It appears you might be using gensim Doc2Vec
, but out-of-the-box it doesn't support a pretrained_emb
argument, and using pretrained word embeddings isn't necessarily a benefit for most applications, especially if you have adequate training documents. Also, you wouldn't normally be able to use 100-dimensional word-vectors, from somewhere else, to help seed a 300-dimensional Doc2Vec
model. (I'm surprised whatever code you're using doesn't error from this mismatch.)
Typical published work using this algorithm ('Paragraph Vector') uses 10, 20 or more training passes, but (again assuming you're using gensim) you've left it at the default value of just 5.
Lowering the min_count
to a non-default value of 1 usually makes results worse, as words with such few occurrences just serve as noise making the learned vectors for other documents/words less consistent.
Which two sentences are you comparing, and how?
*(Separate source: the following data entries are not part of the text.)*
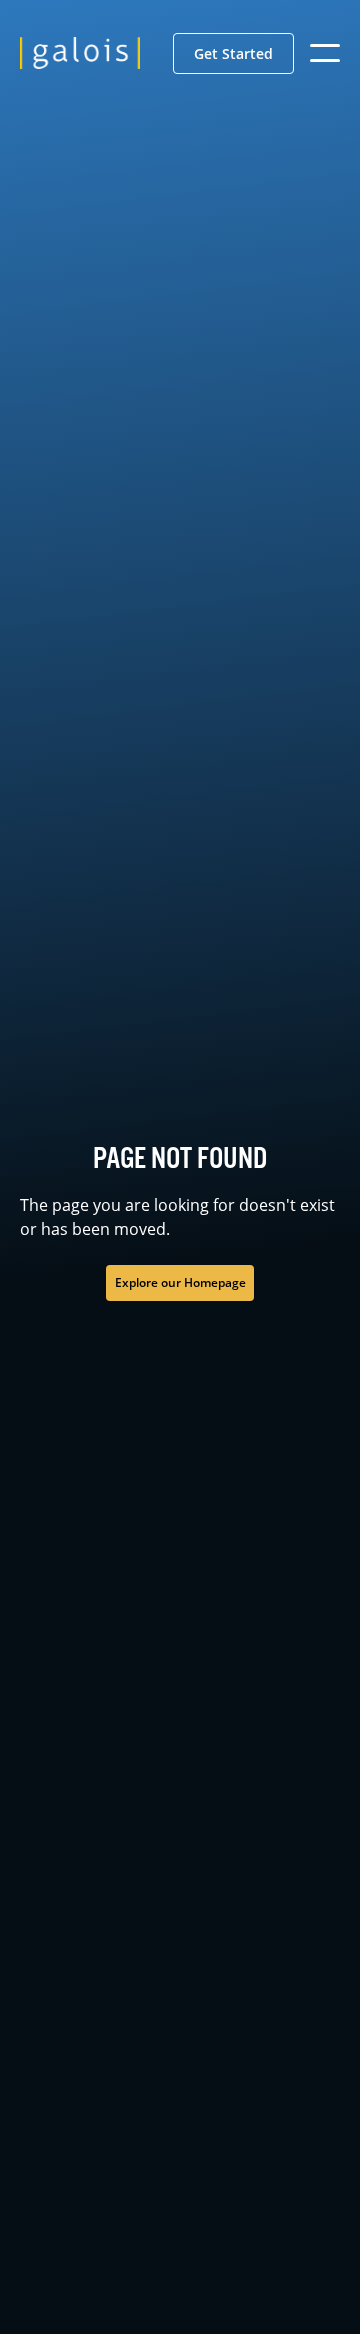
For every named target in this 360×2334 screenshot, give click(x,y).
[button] (233, 53)
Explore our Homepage (180, 1282)
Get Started (233, 53)
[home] (80, 53)
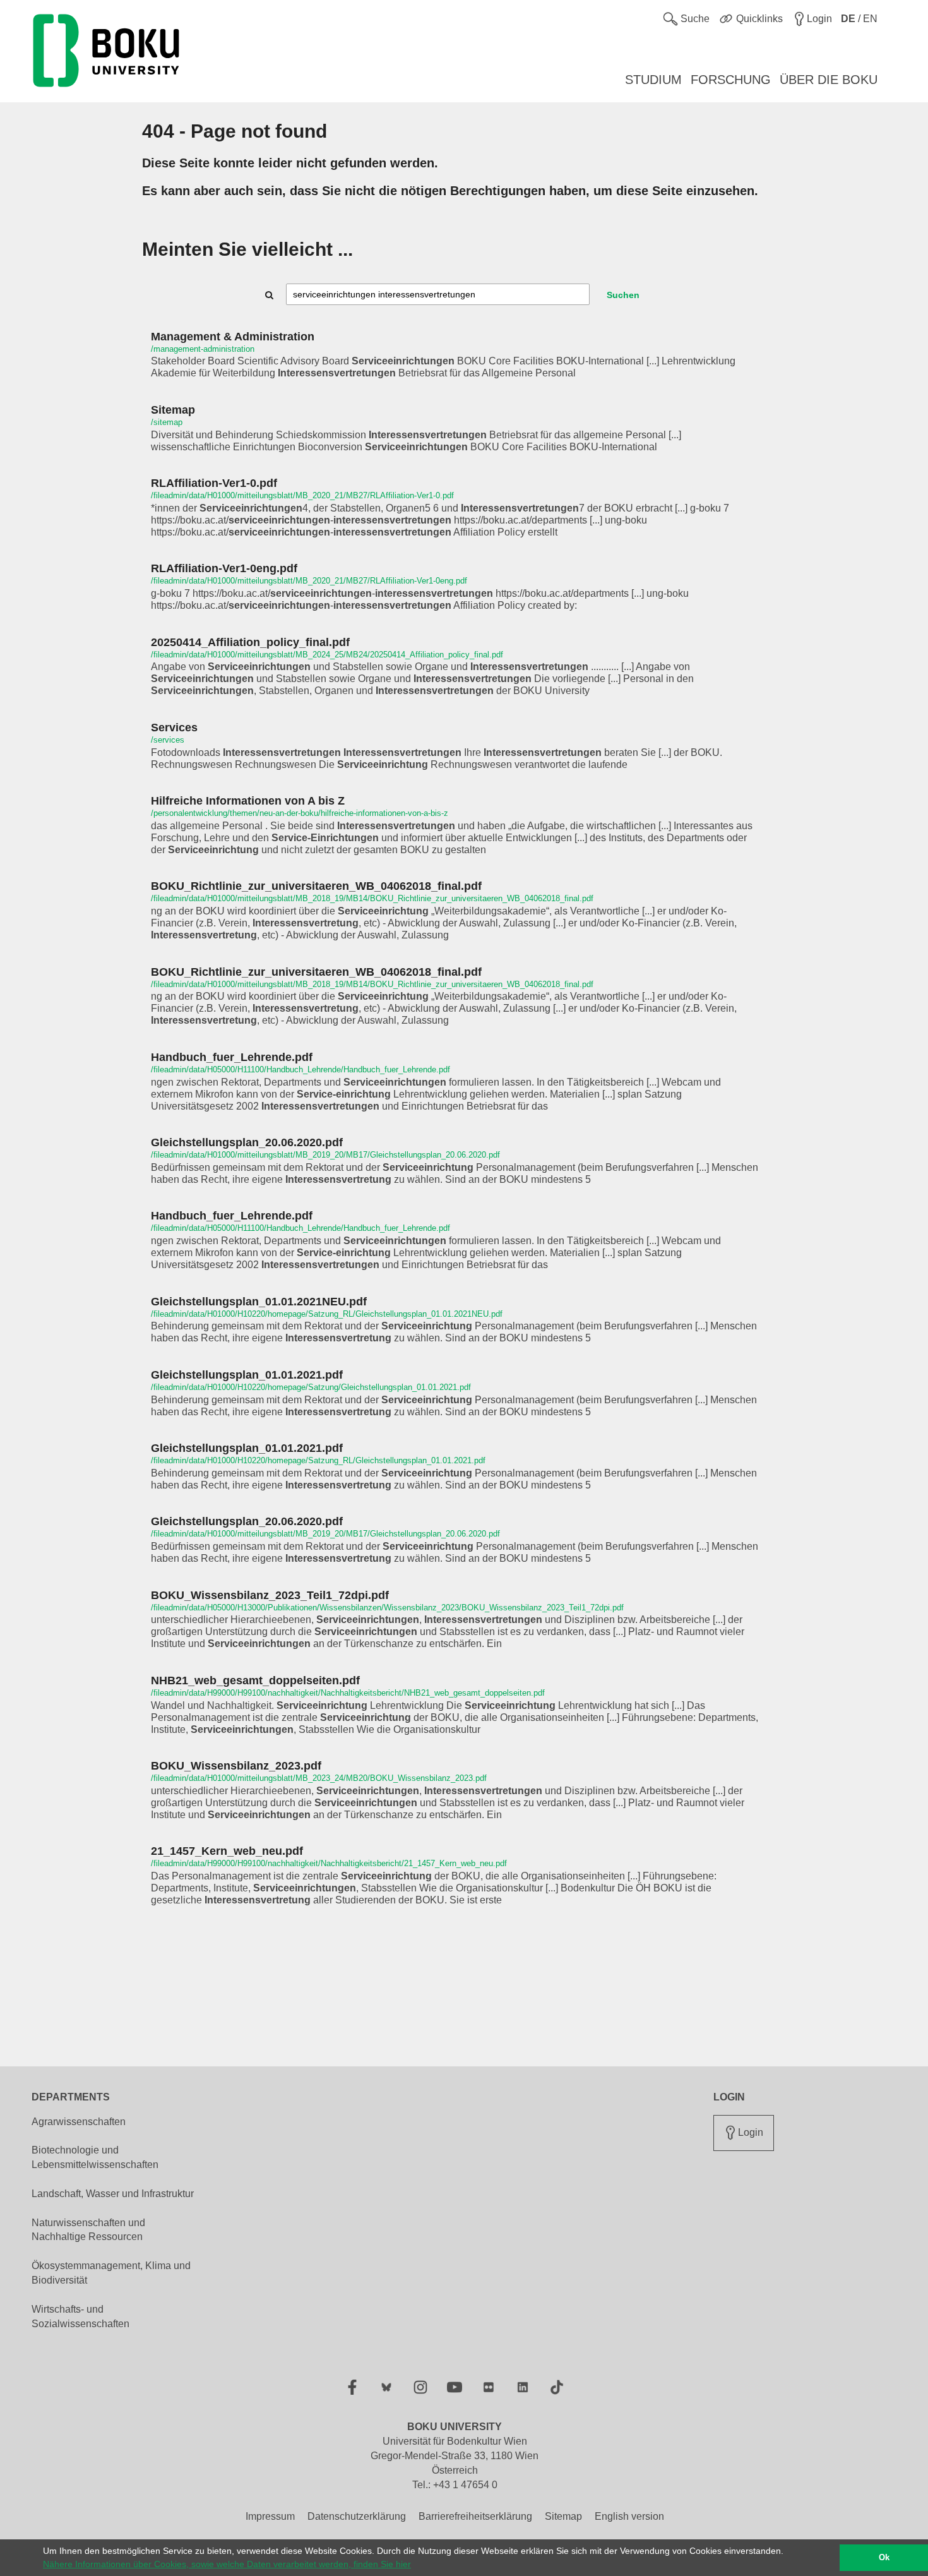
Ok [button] (884, 2557)
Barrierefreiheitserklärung (475, 2516)
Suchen (623, 295)
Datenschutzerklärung (356, 2516)
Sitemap (563, 2516)
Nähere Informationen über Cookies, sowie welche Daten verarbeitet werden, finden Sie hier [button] (227, 2564)
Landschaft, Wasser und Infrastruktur (113, 2193)
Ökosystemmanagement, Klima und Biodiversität (111, 2272)
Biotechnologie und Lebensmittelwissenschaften (95, 2157)
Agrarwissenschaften (79, 2121)
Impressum (270, 2516)
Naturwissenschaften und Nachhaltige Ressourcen (88, 2230)
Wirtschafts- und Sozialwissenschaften (80, 2316)
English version (629, 2516)
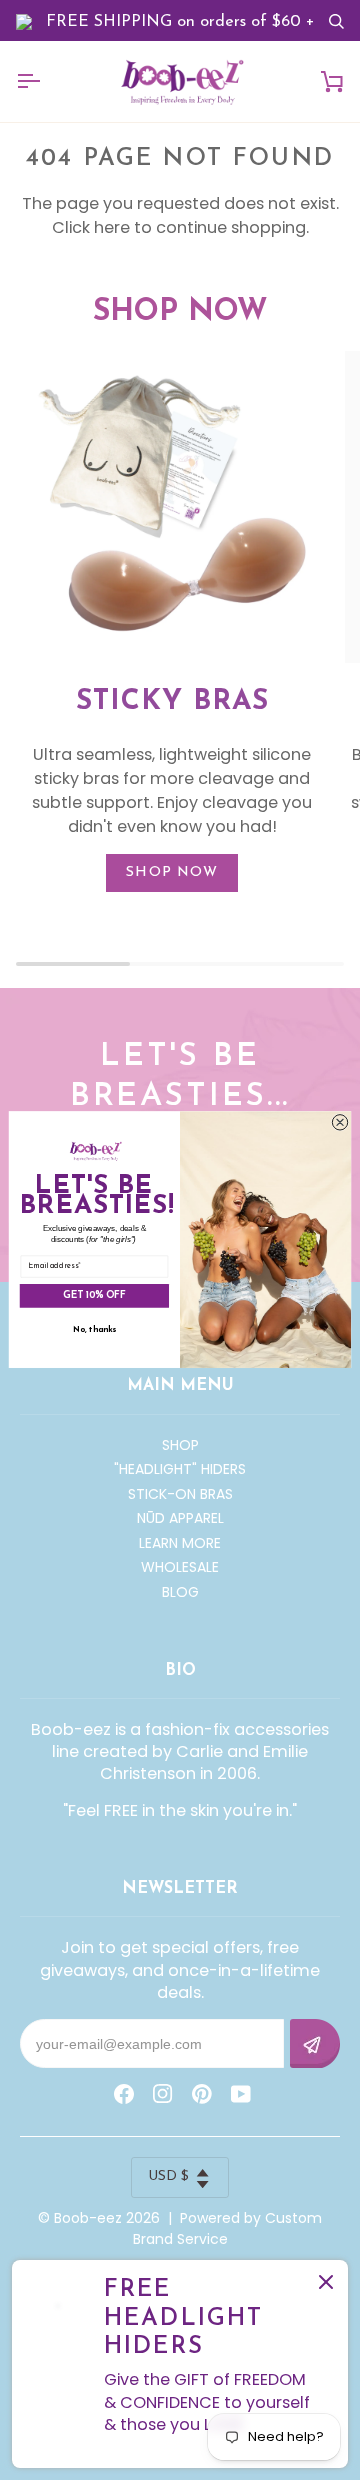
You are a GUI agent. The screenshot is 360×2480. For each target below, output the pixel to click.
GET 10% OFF (94, 1296)
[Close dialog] (339, 1122)
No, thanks (94, 1330)
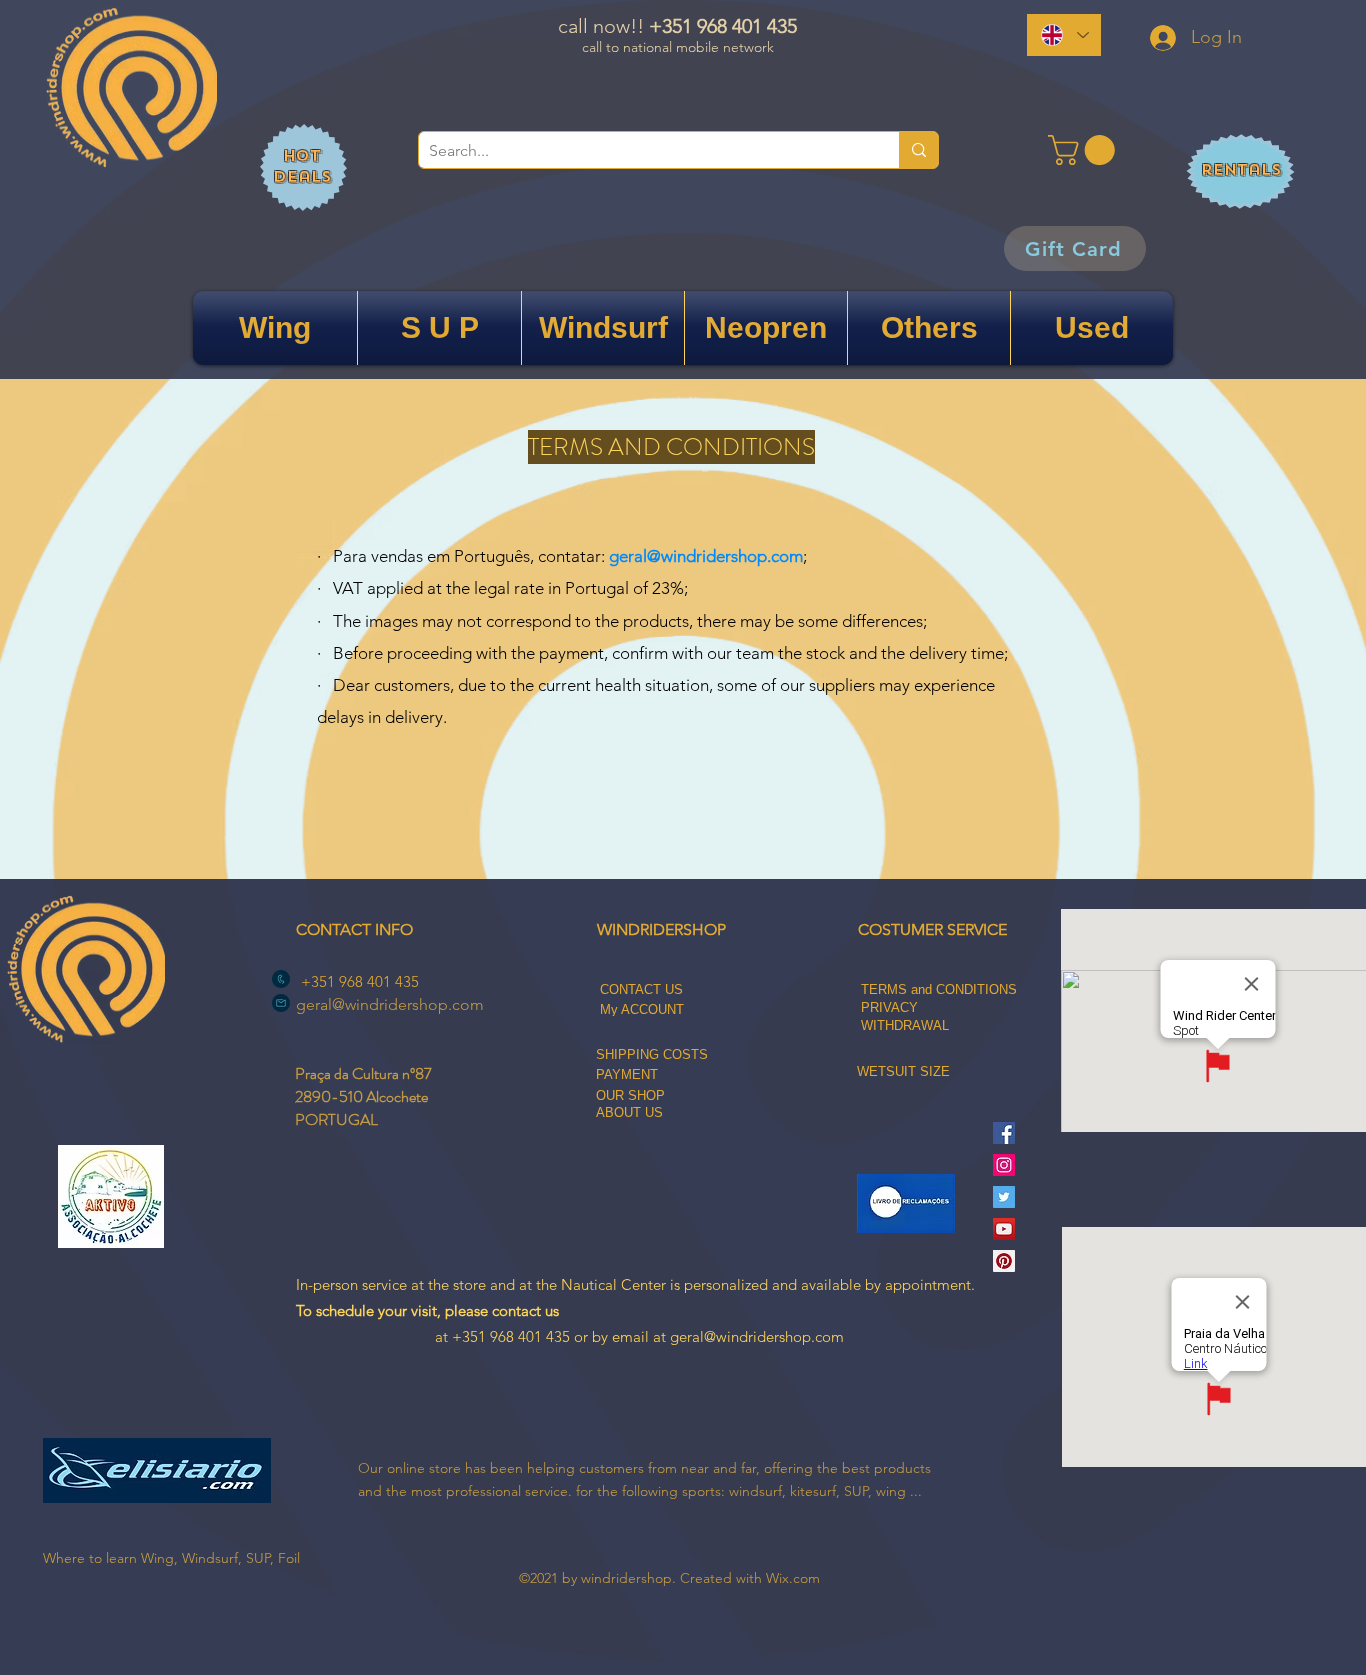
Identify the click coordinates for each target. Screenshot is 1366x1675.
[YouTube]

Since the algorithm itself uses randomized initialization, and then several forms of random sampling during training, and then multi-threaded training adds some additional randomization of the order-of-text-processing, running Doc2Vec
on the exact same corpus repeatedly won't usually obtain identical results.
Having the same text appear twice in the training-set, with different tags
, won't necessarily get the same vector – though they should be similar. (They should generally become more similar with more training passes, but smaller documents may show more variance from text-to-text, or run-to-run, because with fewer target-words they get adjusted by the model-in-progress fewer times. (The same would occur for inferring vectors, post-model-training, for the same text repeatedly... though adjusting the infer_vector()
values of steps
or alpha
might make results more stable from run-to-run.)